A SUMOylation-defective MITF germline mutation predisposes to melanoma and renal carcinoma

So far, no common environmental and/or phenotypic factor has been associated with melanoma and renal cell carcinoma (RCC). The known risk factors for melanoma include sun exposure, pigmentation and nevus phenotypes; risk factors associated with RCC include smoking, obesity and hypertension. A recent study of coexisting melanoma and RCC in the same patients supports a genetic predisposition underlying the association between these two cancers. The microphthalmia-associated transcription factor (MITF) has been proposed to act as a melanoma oncogene; it also stimulates the transcription of hypoxia inducible factor (HIF1A), the pathway of which is targeted by kidney cancer susceptibility genes.

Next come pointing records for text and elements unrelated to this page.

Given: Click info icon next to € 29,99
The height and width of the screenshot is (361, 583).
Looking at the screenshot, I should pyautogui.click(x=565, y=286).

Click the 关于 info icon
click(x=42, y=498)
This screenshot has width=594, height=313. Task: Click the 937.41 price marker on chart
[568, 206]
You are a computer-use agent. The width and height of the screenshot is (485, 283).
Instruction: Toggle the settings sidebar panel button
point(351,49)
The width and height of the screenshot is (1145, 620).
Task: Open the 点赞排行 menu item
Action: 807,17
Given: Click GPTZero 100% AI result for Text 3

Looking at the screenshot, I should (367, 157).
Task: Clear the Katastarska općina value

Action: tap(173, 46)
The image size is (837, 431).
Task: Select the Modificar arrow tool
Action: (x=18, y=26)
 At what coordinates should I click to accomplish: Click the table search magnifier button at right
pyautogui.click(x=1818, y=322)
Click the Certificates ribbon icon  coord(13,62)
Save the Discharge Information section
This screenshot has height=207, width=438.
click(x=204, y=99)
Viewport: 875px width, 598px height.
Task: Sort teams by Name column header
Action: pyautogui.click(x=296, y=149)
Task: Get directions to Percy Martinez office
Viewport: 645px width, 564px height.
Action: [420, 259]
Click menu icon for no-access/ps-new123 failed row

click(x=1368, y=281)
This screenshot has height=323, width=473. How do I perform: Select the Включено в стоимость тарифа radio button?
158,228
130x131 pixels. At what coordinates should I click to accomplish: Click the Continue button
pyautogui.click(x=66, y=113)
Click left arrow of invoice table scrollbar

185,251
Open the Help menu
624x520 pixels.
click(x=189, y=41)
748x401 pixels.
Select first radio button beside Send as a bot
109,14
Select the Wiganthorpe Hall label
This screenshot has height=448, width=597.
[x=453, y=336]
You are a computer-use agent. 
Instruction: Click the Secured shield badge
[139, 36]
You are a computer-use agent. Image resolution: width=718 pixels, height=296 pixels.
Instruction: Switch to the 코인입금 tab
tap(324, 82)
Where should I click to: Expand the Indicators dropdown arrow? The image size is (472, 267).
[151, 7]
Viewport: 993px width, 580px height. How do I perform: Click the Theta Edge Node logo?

We therefore proposed that MITF might have a role in conferring a genetic predisposition to co-occurring melanoma and RCC. Here we identify a germline missense substitution in MITF (Mi-E318K) that occurred at a significantly higher frequency in genetically enriched patients affected with melanoma, RCC or both cancers, when compared with controls. Overall, Mi-E318K carriers had a higher than fivefold increased risk of developing melanoma, RCC or both cancers. Codon 318 is located in a small-ubiquitin-like modifier (SUMO) consensus site (ΨKXE) and Mi-E318K severely impaired SUMOylation of MITF. Mi-E318K enhanced MITF protein binding to the HIF1A promoter and increased its transcriptional activity compared to wild-type MITF. Further, we observed a global increase in Mi-E318K-occupied loci. In an RCC cell line, gene expression profiling identified a Mi-E318K signature related to cell growth, proliferation and inflammation. Lastly, the mutant protein enhanced melanocytic and renal cell clonogenicity, migration and invasion, consistent with a gain-of-function role in tumorigenesis. Our data provide insights into the link between SUMOylation, transcription and cancer.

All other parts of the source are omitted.